■ **Direction**
Convert the records below into a two-column CSV with the headers "prompt" and "target", one row per record. Put each record's text and its answer in their own quoted fields, replace line breaks with spaces, and leave out the pictures.

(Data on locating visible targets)
———

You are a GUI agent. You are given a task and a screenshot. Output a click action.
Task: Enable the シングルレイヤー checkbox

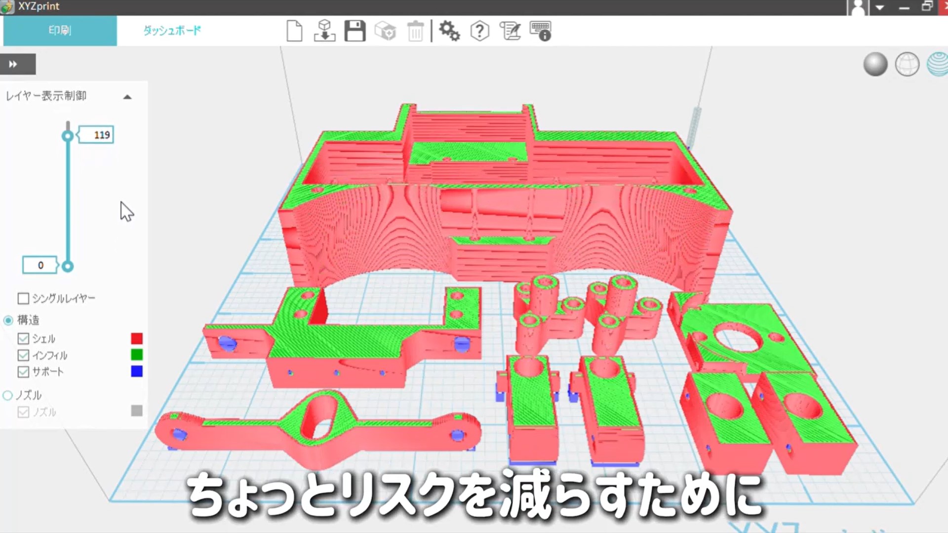point(23,299)
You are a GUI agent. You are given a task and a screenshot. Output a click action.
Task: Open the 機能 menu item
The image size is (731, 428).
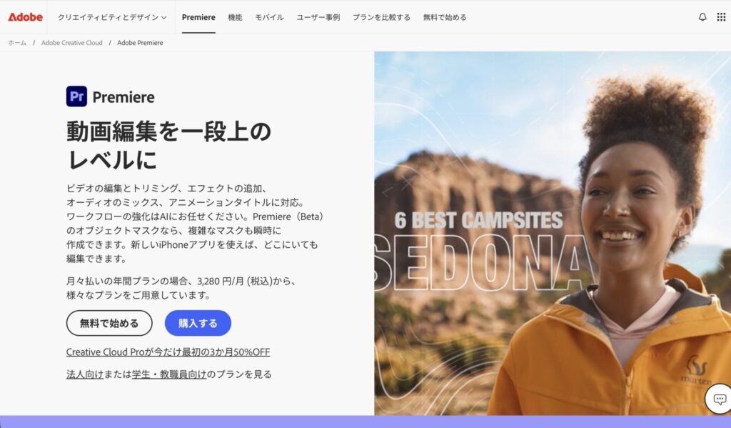235,17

———

■ **Task answer**
prompt,target
"You are a GUI agent. You are given a task and a screenshot. Output a click action. Task: Enable the シングルレイヤー checkbox","point(23,299)"
"You are a GUI agent. You are given a task and a screenshot. Output a click action. Task: Open the 機能 menu item The image size is (731, 428).","235,17"